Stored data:
== Segment start ==

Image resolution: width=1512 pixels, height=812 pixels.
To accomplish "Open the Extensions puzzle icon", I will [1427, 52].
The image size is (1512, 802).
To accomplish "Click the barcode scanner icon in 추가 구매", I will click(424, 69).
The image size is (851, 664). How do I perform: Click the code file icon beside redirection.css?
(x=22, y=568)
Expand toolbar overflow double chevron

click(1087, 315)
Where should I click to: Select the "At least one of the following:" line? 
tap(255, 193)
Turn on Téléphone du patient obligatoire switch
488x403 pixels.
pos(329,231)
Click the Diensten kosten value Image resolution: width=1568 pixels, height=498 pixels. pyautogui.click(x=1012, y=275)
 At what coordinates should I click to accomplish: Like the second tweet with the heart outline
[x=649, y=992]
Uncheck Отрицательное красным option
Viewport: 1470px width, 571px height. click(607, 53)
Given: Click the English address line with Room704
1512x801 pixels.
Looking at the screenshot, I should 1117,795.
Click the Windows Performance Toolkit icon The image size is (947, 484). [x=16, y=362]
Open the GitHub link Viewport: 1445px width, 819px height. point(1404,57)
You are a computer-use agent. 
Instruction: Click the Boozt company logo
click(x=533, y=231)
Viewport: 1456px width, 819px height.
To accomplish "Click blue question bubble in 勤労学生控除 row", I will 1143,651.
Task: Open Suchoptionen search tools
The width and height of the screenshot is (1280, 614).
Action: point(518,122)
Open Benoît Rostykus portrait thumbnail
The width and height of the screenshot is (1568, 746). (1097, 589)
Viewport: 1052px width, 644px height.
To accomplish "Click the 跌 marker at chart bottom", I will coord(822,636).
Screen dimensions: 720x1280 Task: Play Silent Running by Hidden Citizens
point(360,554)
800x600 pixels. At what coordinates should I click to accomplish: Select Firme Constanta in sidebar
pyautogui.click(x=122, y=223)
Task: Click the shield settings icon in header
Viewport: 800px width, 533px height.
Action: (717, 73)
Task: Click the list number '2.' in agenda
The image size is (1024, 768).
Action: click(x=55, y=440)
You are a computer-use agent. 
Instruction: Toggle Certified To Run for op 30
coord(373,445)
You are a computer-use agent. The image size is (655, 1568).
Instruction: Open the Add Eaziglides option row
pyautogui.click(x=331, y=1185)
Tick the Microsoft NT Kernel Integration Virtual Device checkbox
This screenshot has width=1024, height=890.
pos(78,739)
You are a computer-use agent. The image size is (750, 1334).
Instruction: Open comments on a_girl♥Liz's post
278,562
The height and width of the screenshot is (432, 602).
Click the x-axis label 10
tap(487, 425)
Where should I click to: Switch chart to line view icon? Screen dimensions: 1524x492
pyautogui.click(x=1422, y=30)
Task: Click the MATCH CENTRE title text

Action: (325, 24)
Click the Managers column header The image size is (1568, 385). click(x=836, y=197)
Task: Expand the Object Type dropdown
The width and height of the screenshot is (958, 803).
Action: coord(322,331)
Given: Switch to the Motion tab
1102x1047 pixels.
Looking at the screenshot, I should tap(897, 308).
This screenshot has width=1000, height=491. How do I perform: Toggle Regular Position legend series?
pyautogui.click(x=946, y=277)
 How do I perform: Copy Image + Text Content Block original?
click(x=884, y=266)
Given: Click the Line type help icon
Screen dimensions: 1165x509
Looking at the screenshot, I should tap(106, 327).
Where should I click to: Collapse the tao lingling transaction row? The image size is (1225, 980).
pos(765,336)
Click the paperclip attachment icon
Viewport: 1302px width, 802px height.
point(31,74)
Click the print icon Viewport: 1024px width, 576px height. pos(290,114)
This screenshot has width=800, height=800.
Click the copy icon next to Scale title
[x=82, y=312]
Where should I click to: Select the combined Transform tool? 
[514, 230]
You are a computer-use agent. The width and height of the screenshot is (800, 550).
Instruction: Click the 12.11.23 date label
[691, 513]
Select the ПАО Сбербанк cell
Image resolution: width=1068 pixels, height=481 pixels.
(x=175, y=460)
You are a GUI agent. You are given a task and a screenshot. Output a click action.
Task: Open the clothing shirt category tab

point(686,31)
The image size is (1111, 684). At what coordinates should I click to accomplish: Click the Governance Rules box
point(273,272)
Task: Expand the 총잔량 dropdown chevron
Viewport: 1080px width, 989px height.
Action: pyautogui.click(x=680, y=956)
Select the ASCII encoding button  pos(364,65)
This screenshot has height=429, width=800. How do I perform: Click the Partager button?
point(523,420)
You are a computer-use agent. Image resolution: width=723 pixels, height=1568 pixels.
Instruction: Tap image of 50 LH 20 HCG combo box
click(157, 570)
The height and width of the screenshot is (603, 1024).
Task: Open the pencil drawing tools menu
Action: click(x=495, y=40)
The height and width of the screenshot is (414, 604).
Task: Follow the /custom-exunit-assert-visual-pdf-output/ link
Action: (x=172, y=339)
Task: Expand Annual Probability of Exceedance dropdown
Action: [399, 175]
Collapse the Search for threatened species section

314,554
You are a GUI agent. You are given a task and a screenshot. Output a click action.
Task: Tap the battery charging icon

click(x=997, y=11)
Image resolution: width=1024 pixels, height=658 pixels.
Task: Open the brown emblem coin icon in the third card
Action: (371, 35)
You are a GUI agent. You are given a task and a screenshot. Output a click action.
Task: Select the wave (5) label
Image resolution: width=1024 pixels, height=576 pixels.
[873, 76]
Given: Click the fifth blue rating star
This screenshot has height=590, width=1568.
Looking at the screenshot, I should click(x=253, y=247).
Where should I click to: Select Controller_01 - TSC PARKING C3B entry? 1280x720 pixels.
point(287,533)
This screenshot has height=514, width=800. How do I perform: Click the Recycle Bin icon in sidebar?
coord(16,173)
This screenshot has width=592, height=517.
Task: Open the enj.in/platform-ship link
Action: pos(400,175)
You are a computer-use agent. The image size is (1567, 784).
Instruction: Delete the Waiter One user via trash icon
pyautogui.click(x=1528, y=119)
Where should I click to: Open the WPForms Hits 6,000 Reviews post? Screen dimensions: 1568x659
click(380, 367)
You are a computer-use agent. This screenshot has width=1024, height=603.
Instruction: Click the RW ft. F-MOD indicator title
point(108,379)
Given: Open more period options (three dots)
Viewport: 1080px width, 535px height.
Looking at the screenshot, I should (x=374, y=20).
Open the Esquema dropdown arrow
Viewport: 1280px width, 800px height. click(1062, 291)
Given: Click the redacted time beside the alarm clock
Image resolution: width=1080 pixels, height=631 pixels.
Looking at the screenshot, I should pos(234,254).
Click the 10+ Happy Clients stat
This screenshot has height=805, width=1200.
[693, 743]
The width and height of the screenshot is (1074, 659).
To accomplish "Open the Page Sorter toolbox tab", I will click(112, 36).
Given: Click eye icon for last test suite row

== Segment end ==

EXERCISE REQUIREMENTS = Examine the records and report how many lines contain the string "header". Only the number should be given.

OUTPUT OF THE EXERCISE = 2